Detail from mural in a photograph from the British Columbia Civil Liberties Association 

Last summer, serious allegations surfaced about the activities of Vancouver Fire Department (VFD) officials and their treatment of a homeless man named Curtis Brick. Curtis had serious addictions, and the allegations focussed on what the witnesses felt was callous treatment by first responders from the VFD. A coroner's inquest  to get to the bottom of the allegations so far has been refused.

Now, a mural at Fire Hall #2 that was drawn to the attention of the VFD in February, and which a spokesman called "inappropriate", said had personally embarassed the Fire Chief, and promised was being removed immediately was covered up for a couple of months, and then uncovered again once the media inquiries passed in late March.
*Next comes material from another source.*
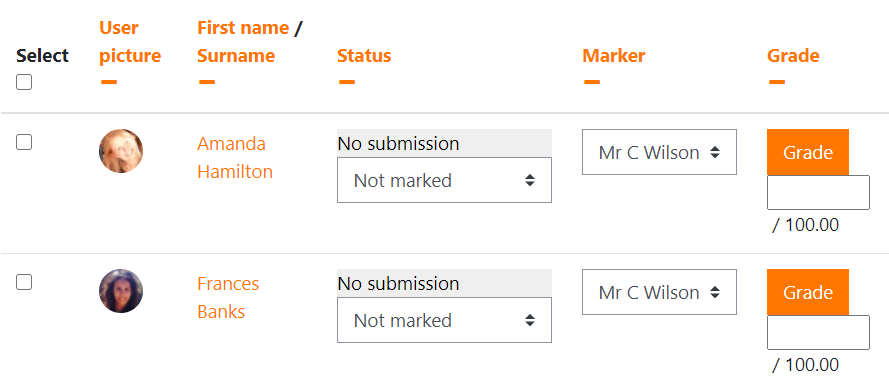This screenshot has height=391, width=889.
Task: Tick the select-all checkbox under Select
Action: [24, 82]
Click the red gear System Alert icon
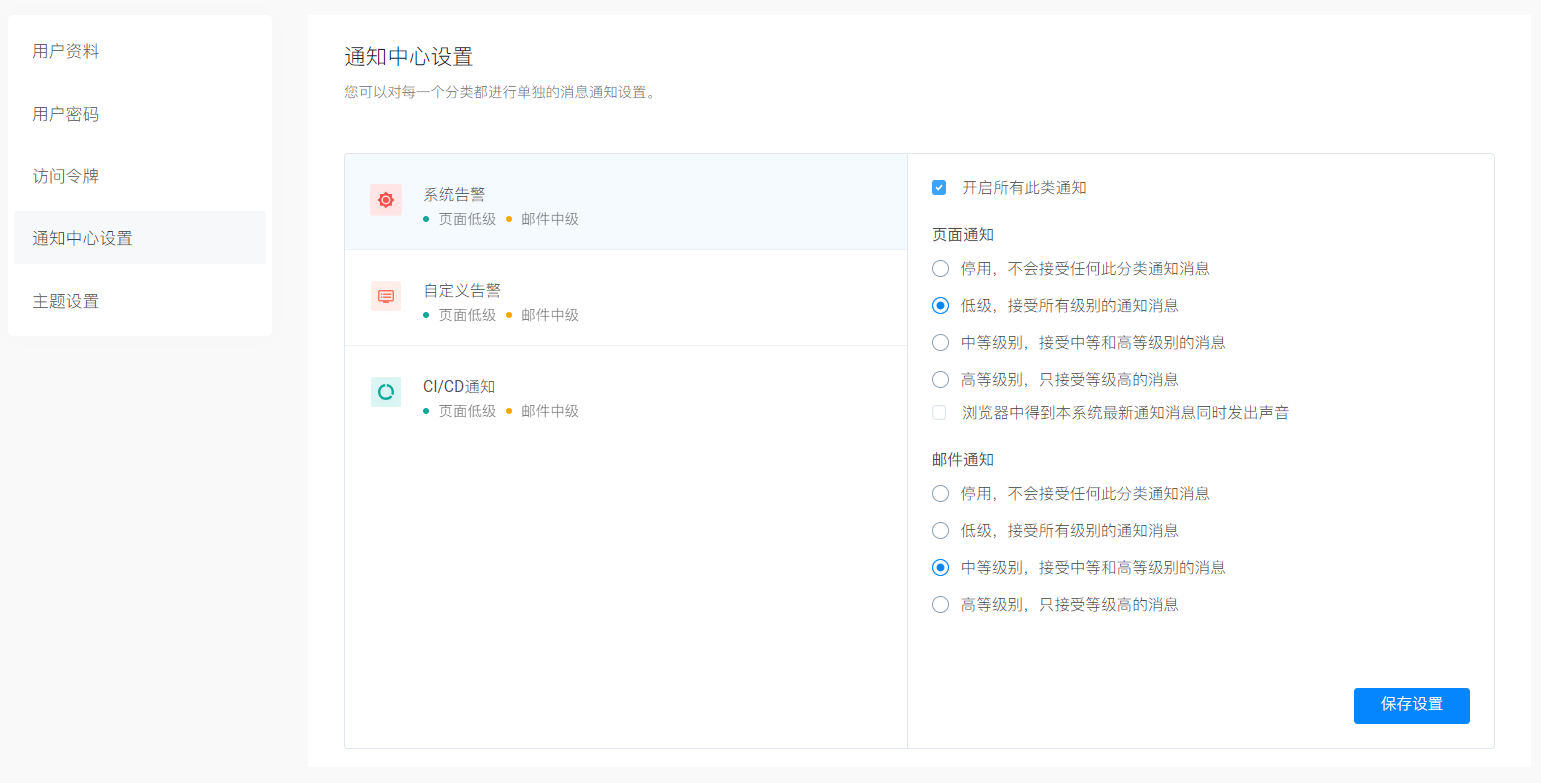Screen dimensions: 1541x783 386,200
The mural shows the Fire Hall #2's mascot as death, with a syringe for a scythe, and the words "The Skids" describing the neighbourhood the Fire Hall serves.

You can see a photo of it here. The photo of it, by the way, hardly does the five metre by three metre mural justice. It's huge and visible from the street.

The Assistant Fire Chief, speaking to the media yesterday, said that "Personally, I don't have a problem with it," but added that if just one lilly-livered person was offended, that would be enough for him to remove it.

I'm not sure how the Assistant Fire Chief of Vancouver doesn't have a problem with a mural that shows the Department's mascot as the angel of death, calls the diverse and multi-cultural neighbourhoods they serve "The Skids", reflects a very concerning level of burn out among representatives of that fire hall, and generally suggests that all of the junkies the fire department might "rescue" are going to die anyway.

I'm reminded of Richmond's fire service, that apparently didn't see any problem in harassing female firefighters for years. Perhaps it's time for a top to bottom shake out of a culture that sees drug addicts and Vancouver's poorest neighbourhood as less worthy.

I don't see any problem with that.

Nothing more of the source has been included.